あの夏の日

 弟が二人いた。

 上のは車で四十分くらいの所に家族と住んでいるが、下の弟は子供が生まれて2歳になる前に離婚して両親と暮していた。
 父が亡くなって(今年17回忌)からは母と2人。お互い干渉することなく、それでも思いやり合って上手く暮していたんだと思う。
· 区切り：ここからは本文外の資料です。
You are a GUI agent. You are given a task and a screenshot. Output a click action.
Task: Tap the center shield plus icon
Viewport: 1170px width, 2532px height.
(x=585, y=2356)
 私だけ高校卒業後に進学で家を出て以来離れて暮している。
 元気なうち、若いうちはそれでも良かったし、むしろたまの帰省は我が家の子供達にも「楽しい旅行」
 車で6時間もかかる距離は、お互いが年齢を重ねる毎に遠くなってように思う。

 一昨年の夏、その母と暮していた弟が亡くなった。

 母から電話がきて

「〇〇が大変なことになった」と

 何がどう大変なのかも解らない。なんぞ仕事でトラブルでもあったか、事故でも起こしたか、まさか借金?
 一瞬で頭の中に「大変なこと」を思い浮かべる。
 思い浮かべたどれよりも大変だった。

 熱中症で緊急搬送されて集中治療室にいるという。「覚悟して下さい」と言われたと。

 暑い暑い日だった。母達が住む地域でその日6人が緊急搬送されたそうだ。
 もちろん私の所も暑かった。

 ただ、胸の奥底が冷たかった記憶がある。